The costs of biotechnologies relating to gene therapy and genetic analysis have fallen steeply in the last ten years, even as the capabilities of a well-equipped laboratory have increased by leaps and bounds over the same period of time. A graduate student today has more power at his or her fingertips than an entire laboratory staff of the early 90s. This has matched the economics of computing hardware, as much of biotechnology is essentially a matter of building direct interfaces between that computing hardware and the nanoscale life science world of proteins and cells. This said, until just the past year or two the available options for gene therapy and most genetic analysis remained still remained too challenging and expensive for growth into the market. They have long been practical for the work of a laboratory or research institution, but not for most potential uses in the mass market, where a single provider would be expected to churn through thousands or tens of thousands of samples in a week, with high reliability and at a minimal expense per item.
The present leap in capacity and fall in cost promises to change all of that, however, given time to work its way through the pipeline. The latest methods and technologies are so far proving to be cheap enough and reliable enough to form the basis for the mass commercialization of genetic analysis and alteration in the years ahead. This will certainly have a great impact on many areas of medicine, though we'll probably all be surprised by many of the specific outcomes. The best thing that can happen for progress in the long term is for the cost of research to fall greatly, as is presently happening. The lower the cost of entry to a field, the more experimentation and development that will take place - and this is why it is helpful to keep an eye on progress in fundamental technologies, not just on specific applications of interest, such as in the area of aging and longevity.
The technology, precision "DNA scissors" referred to as CRISPR/Cas9, has exploded in popularity since it was first published in June 2012 and is at the heart of at least three start-ups and several heavily-attended international meetings. Scientists have referred to it as the "holy grail" of genetic engineering. "The CRISPR/Cas9 technology is a complete game changer. With CRISPR, we can now turn genes off or on at will."
The new genomic engineering technology significantly cuts down the time it takes researchers to test new therapies. CRISPR/Cas 9 allows the creation in weeks rather than years of animal strains that mimic a human disease, allowing researchers to test new therapies. The technique also makes it quick and easy to knock out genes in human cells or in animals to determine their function, which will speed the identification of new drug targets for diseases.
Using the Cas9 technique, UC Berkeley immunologist Russell Vance disabled a gene in mice that regulates fur color and in just six weeks had a strain of mice with white coats instead of brown. Similar research in animal models ranging from rodents to primates is being done in labs around the world using the CRISPR/Cas9 technology. Other researchers have already adapted the technology to reprogram stem cells to regenerate damaged organs, such as the liver, and made attempts to reprogram immune cells to cure AIDS in HIV-positive patients.

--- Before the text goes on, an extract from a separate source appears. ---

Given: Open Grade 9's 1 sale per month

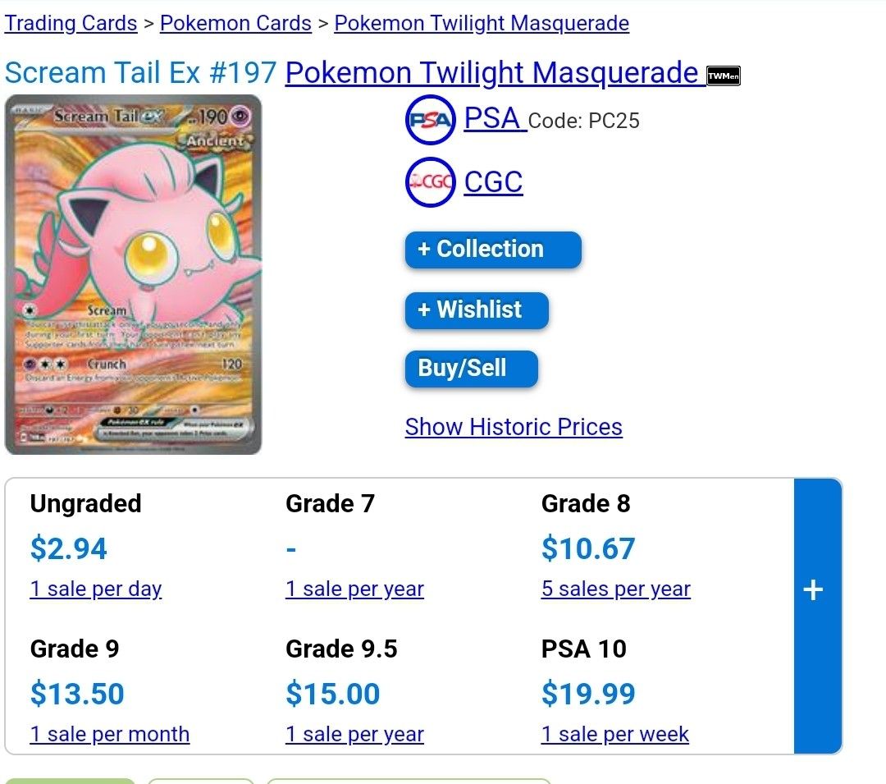Looking at the screenshot, I should click(x=109, y=734).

Mass Spectrometric Immunoassay (MSIA) [is] a high-throughput protein quantification technique that also provides detailed protein information. In a new study [researchers] demonstrate the power of the MSIA platform, with a vision towards clinical adoption. The research reports a high-throughput method for quantifying and characterizing insulin-like growth factor 1 (or IGF1) at a rate of more than 1,000 human samples a day.
Mass spectroscopy can readily identify genetic variants that are expressed on the protein level (for example single-nucleotide polymorphisms). Such changes may alter or disable the function of the resulting protein. Further, mass spectroscopy can pinpoint changes that may occur to the protein after it has already been produced from the gene template - so-called post-translational modifications.